Incident Report for balena.io

Postmortem

Summary

On November 12, 2025, we experienced an incident causing increased build failures. This was traced to a significant network issue upstream of our hosting provider, which was outside their direct control. Build success rates returned to normal as of 17:15 UTC, and we formally closed the incident at 20:00 UTC after a period of extended monitoring.

What Happened

A network issue between upstream service providers resulted in severe packet loss. This network degradation disrupted connections to our remote builder workers, causing an increase in builds failing with connection timeout errors (e.g., ETIMEDOUT).

Our Response & Mitigation

  • While the upstream network issue was being addressed, we brought additional builder workers online in unaffected regions to successfully route and process builds.
  • We were in communication with our hosting provider, who was monitoring the external network problem.

Resolution

  • Recovery (17:15 UTC): The upstream network provider resolved the issue, and we observed build failure rates and connection quality return to normal levels.
  • Incident Closed (20:00 UTC): After an extended period of monitoring to ensure all systems remained stable, we formally closed the incident.

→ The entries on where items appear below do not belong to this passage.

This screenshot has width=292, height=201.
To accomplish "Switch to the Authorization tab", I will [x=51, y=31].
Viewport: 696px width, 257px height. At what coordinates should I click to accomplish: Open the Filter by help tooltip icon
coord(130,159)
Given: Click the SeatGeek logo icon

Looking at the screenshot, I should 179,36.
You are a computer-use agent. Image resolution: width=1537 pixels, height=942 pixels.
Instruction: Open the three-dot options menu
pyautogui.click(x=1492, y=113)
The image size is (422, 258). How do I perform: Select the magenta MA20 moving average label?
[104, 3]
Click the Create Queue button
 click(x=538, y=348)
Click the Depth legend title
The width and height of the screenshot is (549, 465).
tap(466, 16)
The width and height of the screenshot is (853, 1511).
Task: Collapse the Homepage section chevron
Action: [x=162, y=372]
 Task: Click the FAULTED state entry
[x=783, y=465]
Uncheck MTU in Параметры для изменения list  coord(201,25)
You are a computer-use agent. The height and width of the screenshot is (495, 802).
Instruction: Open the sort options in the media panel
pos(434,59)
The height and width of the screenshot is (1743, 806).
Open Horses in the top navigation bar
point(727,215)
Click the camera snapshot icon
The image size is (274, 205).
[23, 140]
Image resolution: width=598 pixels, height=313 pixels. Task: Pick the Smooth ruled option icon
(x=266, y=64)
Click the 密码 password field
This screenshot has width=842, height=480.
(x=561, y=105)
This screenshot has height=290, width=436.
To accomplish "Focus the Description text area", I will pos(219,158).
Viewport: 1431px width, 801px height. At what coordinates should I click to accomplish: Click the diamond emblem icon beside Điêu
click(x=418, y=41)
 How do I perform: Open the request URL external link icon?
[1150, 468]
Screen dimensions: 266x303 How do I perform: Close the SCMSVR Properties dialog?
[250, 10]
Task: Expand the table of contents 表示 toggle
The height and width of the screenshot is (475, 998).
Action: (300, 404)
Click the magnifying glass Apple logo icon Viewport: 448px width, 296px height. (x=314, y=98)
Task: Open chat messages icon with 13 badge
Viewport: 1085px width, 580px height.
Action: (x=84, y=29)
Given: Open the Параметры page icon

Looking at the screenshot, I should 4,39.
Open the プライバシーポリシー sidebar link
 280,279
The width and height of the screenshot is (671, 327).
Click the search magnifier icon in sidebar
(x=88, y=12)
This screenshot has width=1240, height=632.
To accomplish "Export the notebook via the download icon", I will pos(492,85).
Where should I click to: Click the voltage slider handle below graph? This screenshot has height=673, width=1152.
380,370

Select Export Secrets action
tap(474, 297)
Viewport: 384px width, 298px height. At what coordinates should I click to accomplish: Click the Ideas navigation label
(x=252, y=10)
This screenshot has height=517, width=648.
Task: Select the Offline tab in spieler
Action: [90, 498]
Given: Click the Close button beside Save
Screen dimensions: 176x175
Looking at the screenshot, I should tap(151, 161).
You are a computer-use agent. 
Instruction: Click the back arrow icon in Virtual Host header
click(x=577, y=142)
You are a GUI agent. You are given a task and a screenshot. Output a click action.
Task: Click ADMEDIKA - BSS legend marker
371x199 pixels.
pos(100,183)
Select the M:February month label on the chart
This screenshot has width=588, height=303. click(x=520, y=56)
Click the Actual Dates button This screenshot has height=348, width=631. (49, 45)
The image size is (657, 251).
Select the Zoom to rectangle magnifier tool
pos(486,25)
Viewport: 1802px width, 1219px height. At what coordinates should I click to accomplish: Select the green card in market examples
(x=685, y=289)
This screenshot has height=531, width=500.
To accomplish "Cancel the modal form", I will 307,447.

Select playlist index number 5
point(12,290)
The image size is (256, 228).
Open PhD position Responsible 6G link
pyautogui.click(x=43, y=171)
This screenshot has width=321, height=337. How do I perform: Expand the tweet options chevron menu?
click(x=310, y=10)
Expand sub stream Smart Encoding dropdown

We apologize for the disruption this caused.

Posted Nov 12, 2025 - 20:09 UTC

Resolved

This incident has been resolved.
Posted Nov 12, 2025 - 19:58 UTC

Monitoring

A fix has been implemented and we are monitoring the results.
Posted Nov 12, 2025 - 17:14 UTC

Identified

We have observed packet loss in the connections to our builder workers. We are working with our upstream provider to fix the issue. We have also provisioned a few replacement workers in an alternative location while we mitigate the problem.
Posted Nov 12, 2025 - 15:01 UTC

Investigating

We are currently investigating this issue.
Posted Nov 12, 2025 - 09:13 UTC
This incident affected: Application Builder.